No fueron muchos tacos ni burritos, porque con cinco dólares era imposible llenar una canasta, pero Raymundo se salió a la calle y se dirigió a la primera cantina que encontró abierta, donde le faltó mercancía para satisfacer a los hambrientos clientes.

Obtuvo 18 dólares de la venta (de esos dólares de 1960) y regresó a su casa con leche, algo para comer, pagó la deuda al vecino y compró lo que pudo para elaborar con su esposa más tacos y burritos. “Cuando vendí la segunda canasta completa, tomé la decisión de dedicarme por completo a la venta de comida mexicana”, me aseguró.

Con el paso de los días, en jornadas de 4 de la tarde a 4 de la madrugada, los tacos y burritos de Otero se vendían “como si los regalara”, por lo que el siguiente paso era instalarse en un lugar fijo, pero había un problema: No tenía suficiente dinero para el alquiler.

Entonces, casi providencialmente, conoció a un norteamericano que le ofreció un rincón de su negocio para que vendiera su comida mexicana, a cambio del 10 por ciento de las ventas totales y Raymundo aceptó. En seis meses, el “gringo” le dejó el lugar completo, porque ya no vendía nada.

Allí comenzó “El Dorado”, un restaurante que a finales de los 90’s tenía capacidad para atender a 350 personas sentadas y era referente de buena cocina mexicana en St. Louis Missouri. Y, ya con mayor seguridad y holgura económica, con su “Green Card” en mano y dominio total del inglés, Otero se dio el lujo de practicar durante un tiempo su profesión de ingeniero electrónico.

Sin embargo, ante el crecimiento de su negocio y la apertura de tres restaurantes más, tuvo que dejar de nuevo la ingeniería y dedicarse en cuerpo y alma a aquello que lo había salvado de la pobreza y le había dado a él y su familia -incluidos sus hermanos, a quienes emigró- grandes satisfacciones laborales.

Algo que me llamó la atención fue que Raymundo Otero nunca olvidó su tierra y origen, así  que desde 1968 empezó a enviar cada año a Durango un trailer con toneladas de ropa y calzado de muy buena calidad, que iba juntando entre sus amigos empresarios y sus conocidos.

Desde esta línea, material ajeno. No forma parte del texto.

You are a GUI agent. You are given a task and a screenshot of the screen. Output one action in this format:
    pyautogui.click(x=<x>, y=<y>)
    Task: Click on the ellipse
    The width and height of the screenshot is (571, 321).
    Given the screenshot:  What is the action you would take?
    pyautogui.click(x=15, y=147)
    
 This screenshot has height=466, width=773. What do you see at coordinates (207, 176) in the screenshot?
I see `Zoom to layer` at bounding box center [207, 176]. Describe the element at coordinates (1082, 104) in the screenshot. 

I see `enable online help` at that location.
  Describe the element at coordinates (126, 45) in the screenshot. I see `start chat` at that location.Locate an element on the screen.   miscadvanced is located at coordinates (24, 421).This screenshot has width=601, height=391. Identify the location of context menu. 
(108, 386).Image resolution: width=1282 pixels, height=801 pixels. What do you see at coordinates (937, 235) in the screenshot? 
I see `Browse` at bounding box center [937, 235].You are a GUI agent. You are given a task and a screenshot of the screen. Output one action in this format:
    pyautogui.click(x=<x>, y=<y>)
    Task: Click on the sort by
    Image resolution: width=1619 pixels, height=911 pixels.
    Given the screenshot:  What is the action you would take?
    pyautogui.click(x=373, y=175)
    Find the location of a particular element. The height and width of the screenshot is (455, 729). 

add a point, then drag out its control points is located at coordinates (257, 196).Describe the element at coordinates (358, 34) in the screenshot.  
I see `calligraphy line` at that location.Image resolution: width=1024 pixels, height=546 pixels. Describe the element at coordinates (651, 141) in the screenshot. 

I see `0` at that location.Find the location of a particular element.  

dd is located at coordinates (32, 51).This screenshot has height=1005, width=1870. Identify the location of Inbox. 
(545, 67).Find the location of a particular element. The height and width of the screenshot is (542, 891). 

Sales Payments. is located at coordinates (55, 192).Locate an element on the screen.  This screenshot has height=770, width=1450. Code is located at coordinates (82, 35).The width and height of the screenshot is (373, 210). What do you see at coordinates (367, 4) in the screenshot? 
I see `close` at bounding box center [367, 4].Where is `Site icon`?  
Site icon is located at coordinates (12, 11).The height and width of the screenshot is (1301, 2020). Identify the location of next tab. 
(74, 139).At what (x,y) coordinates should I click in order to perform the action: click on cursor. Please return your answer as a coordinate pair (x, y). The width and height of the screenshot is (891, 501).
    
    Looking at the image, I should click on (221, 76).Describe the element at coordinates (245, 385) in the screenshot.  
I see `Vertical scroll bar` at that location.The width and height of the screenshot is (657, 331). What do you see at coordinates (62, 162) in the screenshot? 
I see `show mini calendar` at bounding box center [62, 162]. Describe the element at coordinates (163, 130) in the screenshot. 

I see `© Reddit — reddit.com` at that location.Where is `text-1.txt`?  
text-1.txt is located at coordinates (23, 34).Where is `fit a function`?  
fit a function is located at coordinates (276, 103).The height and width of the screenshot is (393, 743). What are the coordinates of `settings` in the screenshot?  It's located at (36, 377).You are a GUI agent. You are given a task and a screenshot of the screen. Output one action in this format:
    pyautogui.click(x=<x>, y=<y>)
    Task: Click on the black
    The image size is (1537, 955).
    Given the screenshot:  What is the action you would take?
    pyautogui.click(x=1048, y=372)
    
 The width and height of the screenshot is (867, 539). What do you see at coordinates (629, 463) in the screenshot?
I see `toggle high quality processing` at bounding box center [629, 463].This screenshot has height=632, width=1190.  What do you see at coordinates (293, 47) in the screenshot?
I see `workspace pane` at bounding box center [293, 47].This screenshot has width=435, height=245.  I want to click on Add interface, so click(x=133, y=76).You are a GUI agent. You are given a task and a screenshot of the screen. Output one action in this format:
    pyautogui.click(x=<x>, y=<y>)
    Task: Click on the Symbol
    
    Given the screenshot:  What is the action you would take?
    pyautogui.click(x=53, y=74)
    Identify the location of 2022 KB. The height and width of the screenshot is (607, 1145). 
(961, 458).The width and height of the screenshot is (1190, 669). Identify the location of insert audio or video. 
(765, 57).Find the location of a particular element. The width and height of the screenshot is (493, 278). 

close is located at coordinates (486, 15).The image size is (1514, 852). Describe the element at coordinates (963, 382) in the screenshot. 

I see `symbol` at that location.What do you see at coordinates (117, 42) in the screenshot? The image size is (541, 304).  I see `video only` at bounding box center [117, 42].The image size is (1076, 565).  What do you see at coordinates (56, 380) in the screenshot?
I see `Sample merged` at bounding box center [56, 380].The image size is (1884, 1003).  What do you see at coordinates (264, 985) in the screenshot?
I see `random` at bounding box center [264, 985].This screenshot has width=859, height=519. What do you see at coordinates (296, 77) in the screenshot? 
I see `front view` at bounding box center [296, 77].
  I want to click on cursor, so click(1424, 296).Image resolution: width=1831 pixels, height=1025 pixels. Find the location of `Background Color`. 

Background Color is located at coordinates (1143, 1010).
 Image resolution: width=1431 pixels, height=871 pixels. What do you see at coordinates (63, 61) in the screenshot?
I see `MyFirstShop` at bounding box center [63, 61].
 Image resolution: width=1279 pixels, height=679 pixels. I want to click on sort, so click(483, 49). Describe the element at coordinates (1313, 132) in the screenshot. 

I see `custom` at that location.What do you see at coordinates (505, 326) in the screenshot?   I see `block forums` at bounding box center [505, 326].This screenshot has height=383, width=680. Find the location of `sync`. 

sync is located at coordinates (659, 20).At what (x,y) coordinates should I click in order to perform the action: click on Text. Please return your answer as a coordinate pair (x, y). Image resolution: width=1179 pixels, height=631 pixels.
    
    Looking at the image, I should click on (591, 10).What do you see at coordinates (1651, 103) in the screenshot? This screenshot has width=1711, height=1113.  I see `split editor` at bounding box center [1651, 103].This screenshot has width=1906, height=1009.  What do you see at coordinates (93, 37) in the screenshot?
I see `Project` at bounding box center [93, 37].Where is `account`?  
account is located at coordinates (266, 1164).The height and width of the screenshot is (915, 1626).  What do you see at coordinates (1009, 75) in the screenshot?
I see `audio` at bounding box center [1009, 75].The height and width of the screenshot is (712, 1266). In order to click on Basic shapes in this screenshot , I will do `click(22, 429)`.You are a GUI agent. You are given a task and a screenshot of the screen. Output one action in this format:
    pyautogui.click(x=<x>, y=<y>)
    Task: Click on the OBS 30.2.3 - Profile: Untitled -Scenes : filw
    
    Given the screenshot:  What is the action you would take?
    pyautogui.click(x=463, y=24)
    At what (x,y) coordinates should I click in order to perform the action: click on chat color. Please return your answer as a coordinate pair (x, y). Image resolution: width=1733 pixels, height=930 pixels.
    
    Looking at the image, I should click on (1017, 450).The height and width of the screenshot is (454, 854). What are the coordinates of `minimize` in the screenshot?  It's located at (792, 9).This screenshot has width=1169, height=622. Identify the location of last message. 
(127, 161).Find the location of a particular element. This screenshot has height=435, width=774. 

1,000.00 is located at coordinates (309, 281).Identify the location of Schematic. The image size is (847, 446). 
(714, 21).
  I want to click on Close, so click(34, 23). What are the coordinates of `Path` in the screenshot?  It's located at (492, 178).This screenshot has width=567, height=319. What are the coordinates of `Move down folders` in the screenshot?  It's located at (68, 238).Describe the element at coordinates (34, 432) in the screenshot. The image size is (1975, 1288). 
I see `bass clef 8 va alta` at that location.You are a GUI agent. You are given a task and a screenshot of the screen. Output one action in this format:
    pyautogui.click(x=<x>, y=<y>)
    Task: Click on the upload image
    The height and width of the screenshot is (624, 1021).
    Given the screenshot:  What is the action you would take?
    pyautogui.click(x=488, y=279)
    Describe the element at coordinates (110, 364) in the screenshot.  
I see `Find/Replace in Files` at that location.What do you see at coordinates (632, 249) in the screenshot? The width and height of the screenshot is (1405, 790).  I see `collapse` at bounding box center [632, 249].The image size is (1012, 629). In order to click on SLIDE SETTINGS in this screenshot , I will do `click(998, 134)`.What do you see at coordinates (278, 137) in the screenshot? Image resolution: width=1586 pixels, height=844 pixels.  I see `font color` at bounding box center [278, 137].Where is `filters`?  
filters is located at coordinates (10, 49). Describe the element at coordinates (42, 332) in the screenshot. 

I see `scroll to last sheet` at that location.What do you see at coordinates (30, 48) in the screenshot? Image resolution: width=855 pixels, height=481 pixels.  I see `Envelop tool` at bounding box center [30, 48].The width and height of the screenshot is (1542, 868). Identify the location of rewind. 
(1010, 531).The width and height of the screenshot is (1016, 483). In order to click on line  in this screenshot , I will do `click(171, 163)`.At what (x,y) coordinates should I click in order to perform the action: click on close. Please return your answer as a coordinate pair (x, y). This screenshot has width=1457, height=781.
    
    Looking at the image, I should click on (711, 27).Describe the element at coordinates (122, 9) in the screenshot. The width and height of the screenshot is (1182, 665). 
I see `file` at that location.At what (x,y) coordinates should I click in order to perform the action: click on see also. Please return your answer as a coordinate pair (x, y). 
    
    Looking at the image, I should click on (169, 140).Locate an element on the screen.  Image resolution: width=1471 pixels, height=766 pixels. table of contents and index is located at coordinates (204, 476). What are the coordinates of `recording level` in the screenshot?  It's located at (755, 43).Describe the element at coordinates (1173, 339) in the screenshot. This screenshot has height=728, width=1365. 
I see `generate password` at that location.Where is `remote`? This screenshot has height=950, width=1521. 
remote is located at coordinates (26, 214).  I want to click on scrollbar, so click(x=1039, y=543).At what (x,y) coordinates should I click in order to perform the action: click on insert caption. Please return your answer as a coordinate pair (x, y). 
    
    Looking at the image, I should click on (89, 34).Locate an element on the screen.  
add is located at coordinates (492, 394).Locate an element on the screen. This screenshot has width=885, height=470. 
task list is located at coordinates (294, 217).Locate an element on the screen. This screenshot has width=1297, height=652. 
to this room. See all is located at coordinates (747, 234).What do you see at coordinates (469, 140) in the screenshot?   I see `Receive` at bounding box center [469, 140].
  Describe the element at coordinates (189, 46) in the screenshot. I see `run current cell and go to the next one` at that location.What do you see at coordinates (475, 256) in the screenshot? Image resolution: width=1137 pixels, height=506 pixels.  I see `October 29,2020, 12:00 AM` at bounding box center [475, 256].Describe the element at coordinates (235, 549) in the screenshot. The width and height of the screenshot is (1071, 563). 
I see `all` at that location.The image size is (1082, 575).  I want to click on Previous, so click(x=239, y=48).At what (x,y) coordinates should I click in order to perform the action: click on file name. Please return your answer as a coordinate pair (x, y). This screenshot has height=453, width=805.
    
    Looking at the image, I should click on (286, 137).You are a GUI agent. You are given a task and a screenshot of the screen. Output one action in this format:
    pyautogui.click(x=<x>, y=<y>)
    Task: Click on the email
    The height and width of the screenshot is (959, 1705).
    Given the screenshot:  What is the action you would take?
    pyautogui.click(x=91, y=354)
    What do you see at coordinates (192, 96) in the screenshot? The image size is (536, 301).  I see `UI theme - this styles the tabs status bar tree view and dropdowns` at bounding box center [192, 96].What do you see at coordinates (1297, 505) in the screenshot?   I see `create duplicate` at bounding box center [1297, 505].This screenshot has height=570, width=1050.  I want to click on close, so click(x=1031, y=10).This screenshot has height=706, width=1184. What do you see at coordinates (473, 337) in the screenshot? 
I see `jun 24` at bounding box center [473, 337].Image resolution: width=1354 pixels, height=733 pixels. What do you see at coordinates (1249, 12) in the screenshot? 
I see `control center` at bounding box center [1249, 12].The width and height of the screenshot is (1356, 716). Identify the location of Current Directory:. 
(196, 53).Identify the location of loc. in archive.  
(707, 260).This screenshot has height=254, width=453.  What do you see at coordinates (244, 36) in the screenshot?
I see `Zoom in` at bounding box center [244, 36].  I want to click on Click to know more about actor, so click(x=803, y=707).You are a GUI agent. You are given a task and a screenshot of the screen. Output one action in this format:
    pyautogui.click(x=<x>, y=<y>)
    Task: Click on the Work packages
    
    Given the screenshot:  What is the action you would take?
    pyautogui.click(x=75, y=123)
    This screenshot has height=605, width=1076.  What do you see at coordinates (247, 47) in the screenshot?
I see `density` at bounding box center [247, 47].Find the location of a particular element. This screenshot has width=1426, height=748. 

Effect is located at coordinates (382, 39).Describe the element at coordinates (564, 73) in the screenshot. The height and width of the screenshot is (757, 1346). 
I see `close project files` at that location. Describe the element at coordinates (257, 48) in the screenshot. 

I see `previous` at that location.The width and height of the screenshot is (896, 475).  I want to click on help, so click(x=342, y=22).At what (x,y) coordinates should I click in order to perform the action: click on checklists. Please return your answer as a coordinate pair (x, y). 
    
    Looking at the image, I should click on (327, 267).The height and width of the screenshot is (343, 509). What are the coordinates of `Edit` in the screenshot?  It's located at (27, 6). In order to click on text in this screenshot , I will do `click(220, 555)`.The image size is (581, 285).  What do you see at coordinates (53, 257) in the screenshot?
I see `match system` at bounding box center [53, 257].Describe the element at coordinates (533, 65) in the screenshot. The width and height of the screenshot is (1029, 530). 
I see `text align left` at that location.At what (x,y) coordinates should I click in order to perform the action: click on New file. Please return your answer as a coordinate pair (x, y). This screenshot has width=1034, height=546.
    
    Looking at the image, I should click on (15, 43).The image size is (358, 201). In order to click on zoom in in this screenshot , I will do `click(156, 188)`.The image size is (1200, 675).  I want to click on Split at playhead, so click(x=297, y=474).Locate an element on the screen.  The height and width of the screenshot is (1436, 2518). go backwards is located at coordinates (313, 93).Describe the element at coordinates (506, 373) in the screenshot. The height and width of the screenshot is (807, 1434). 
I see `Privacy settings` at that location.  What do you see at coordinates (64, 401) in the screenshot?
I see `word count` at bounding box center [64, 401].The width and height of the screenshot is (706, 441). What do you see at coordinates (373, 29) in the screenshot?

En 1988, cuando me contó su historia, la cual está publicada con amplitud en mi libro “Durango en Primera Plana”, entregó al DIF municipal 30 toneladas de ropa, en su mayoría para niños, y 3 mil pares de tenis nuevos. “Todo esto traje esta vez, pero dicen que fue una tonelada y media solamente, quién sabe por qué dirán eso”, expuso con cierto dejo de queja y tristeza.

“No me interesa la publicidad, nunca me han entrevistado antes, pero no puedo negar que me gusta la política; tal vez me hubiera gustado ser diputado por Topia, pero esa etapa ya pasó”, me confió durante la plática y, al retomar el tema de su amor por Durango, habló de su anhelo por llevar al ballet folclórico de la UJED a su restaurante, porque “he llevado muchos artistas mexicanos, pero ahora quiero que sean nomás de Durango”.

Como muchos otros migrantes duranguenses, quería adquirir una propiedad aquí en la capital del estado, para compartir tiempos de estancia durante el año: “Cuatro meses en Estados Unidos, cuatro aquí en Durango y el resto del año para viajar por el mundo”.

Seguramente el emporio de los tacos, burritos y otras especialidades se mantiene y ha crecido en todos estos años; deben ser sus hijos quienes ahora están al frente para seguir con un negocio generacional, una buena práctica de los migrantes mexicanos en suelo estadounidense.

De don Raymundo Otero no supe más, excepto que siguió enviando por mucho tiempo sus tráilers con ropa, pese a que no llegaban completos, pero donde se encuentre, ya anciano, debe seguir feliz y satisfecho como estaba entonces, cuando me platicó su increíble vida de migrante, como muy pocas, ni duda cabe.